The brand was WestJet.  The set was on a plane in an airplane hanger.  It was clear by looking at the other talent that they had selected that diversity was a priority.  It was apparent that they understood who their customers and employees were.  In fact, the roles depicting staff were played by staff–refreshing.  The day was chalk full of firsts for me.  It would be a life memory.  But it would be bigger than that.  With my small effort I was able to represent others of difference.  I am the one-in-five, and by representing others who are also one-in-five, we will be even more visible.

After the WestJet gig was over, I was keen for more. It’s an exciting thing to be in front of the camera. It’s even more exciting to be a part of a shift, to represent. So, I started to pay attention to what Kello Inclusive was saying. I was absorbed by their Instagram posts. They showed me what the others on their roster were working on. They also showed me a special project that they had in the works. That project was called Kello Loop. They were clever in how they revealed it with just a teaser to start. I couldn’t wait to hear more. Finally, it came out. Kello Loop was a run. Wait! What? How could an agency that represented people with disabilities support an event that most of us could not participate in? People in wheelchairs don’t run. People with walkers don’t run. Some amputees run, but not this amputee. When I walk my dog it’s at a pace that only his patient soul can tolerate. So, what exactly were they up to? It didn’t matter, it wasn’t for me. But the others were excited. And they were going to participate. Was I missing something? I was convinced I wasn’t, lost interest and moved on.
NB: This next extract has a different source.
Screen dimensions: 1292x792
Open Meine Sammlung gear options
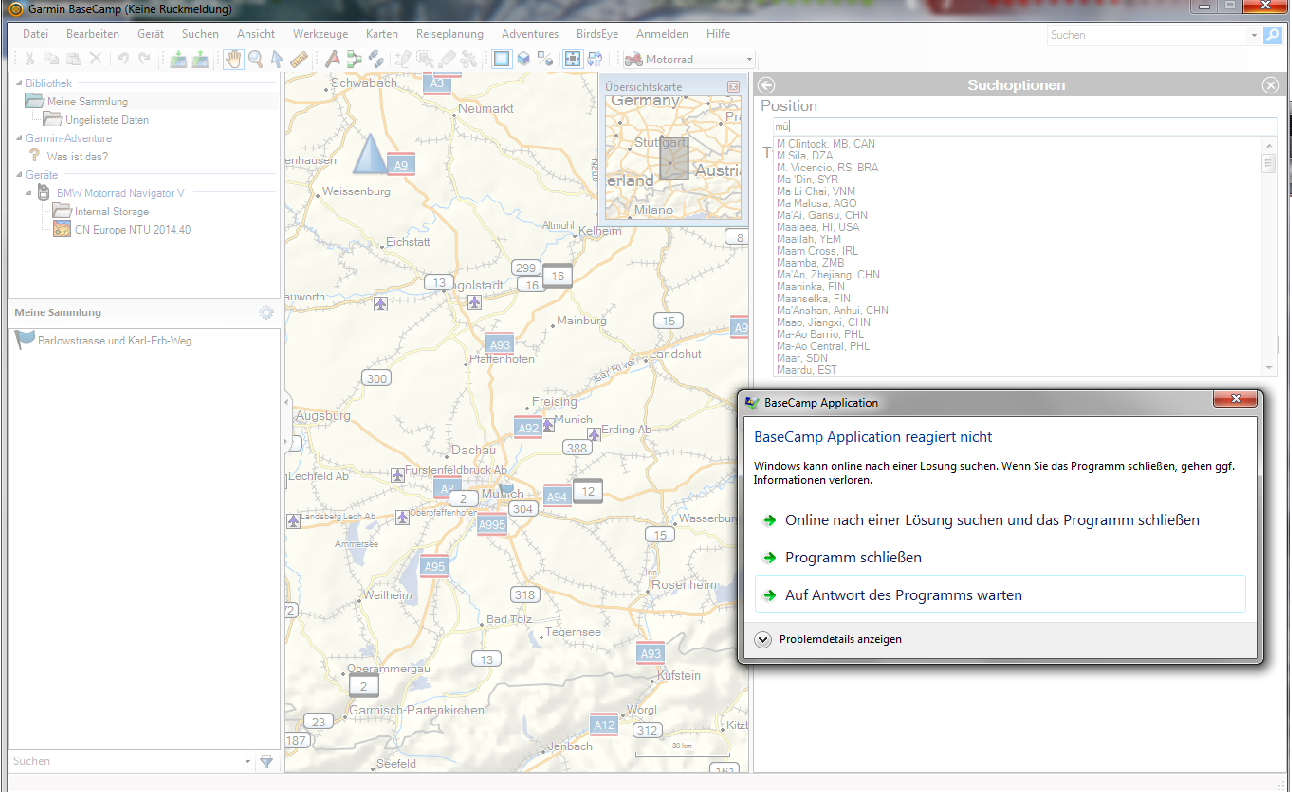click(266, 313)
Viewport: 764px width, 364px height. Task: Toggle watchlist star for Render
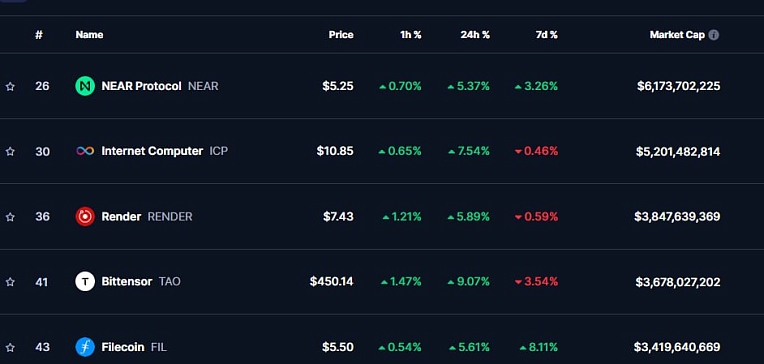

Then I heard more.  The event has accessibility in mind.  Well of course it would have to.  What was I thinking?  It was also open to all means of mobility.  Makes sense.  And there were lanes.  Lanes that went around in a loop.  Where after each loop it was easy to decide to finish or continue.  It wasn’t a long, winding course where opting out in the middle would mean trying to find a way back.  Mood was considered too.  It was designed to give everyone a sense of achievement…a sense of belonging.  There would be no winners or losers.  Nobody finished first or last.  Instead, there was a cumulative result.  Together we would strive for a goal of 1,000 loops.  Everyone would make their own contribution, in their own way.  So, I said yes.  I really did.  I agreed to participate in an event whose entire focus was based on my biggest challenge. 

It was the perfect day.  Clear skies, moderate temperatures and barely a hint of a breeze.  The sense of community and hope was palpable.  And so, I made my way to the track, established myself in the outside lane, and I walked forward between the white lines.  But it didn’t unfold as I’d hoped.  I knew I’d be slow.  I knew others would be faster.  I thought I might be the slowest, and I was.  This was the first time I had embarked on a physical, sport-like activity since my competitive days in horse sport.  My competitive self had awoken, and there was no outlet for her.  She was losing.  She was dead last.  And all the defeated feelings that I’d pushed back for so long surfaced.  I choked back the tears.  I engaged in a great deal of self-talk.  “It’s about personal bests.”  “Be grateful to be able to move.”  “You are a part of something bigger.” “This is a magic occasion.”  It was all that.  But the tears came anyway. 

Then there were the children.  Thank god for the joy of children.  And so many of them too.  Abled, disabled, they were all so happy to be there.  And they shared their happiness.  They smiled at my dog, because of course I took my dog, and their happiness became my happiness.  It took me three loops before I shook my feeling of hurt and defeat, but I did, and I’m glad.  My goal was to walk three loops.  That would exceed my personal best in walking.  But I had just found my stride and wanted to do more.  I did five loops.  The only thing that stopped me from doing more was a desire to be able to succeed and do so without ending in pain–emotionally or physically.  What a day.  What an experience.

I thought this July would be like all the rest.  But it wasn’t.  Disability Pride Month has been a month of reflection from start to finish.  This was my first year to take time to even consider it.  I’m willing to bet it will be an important month for me in future years too.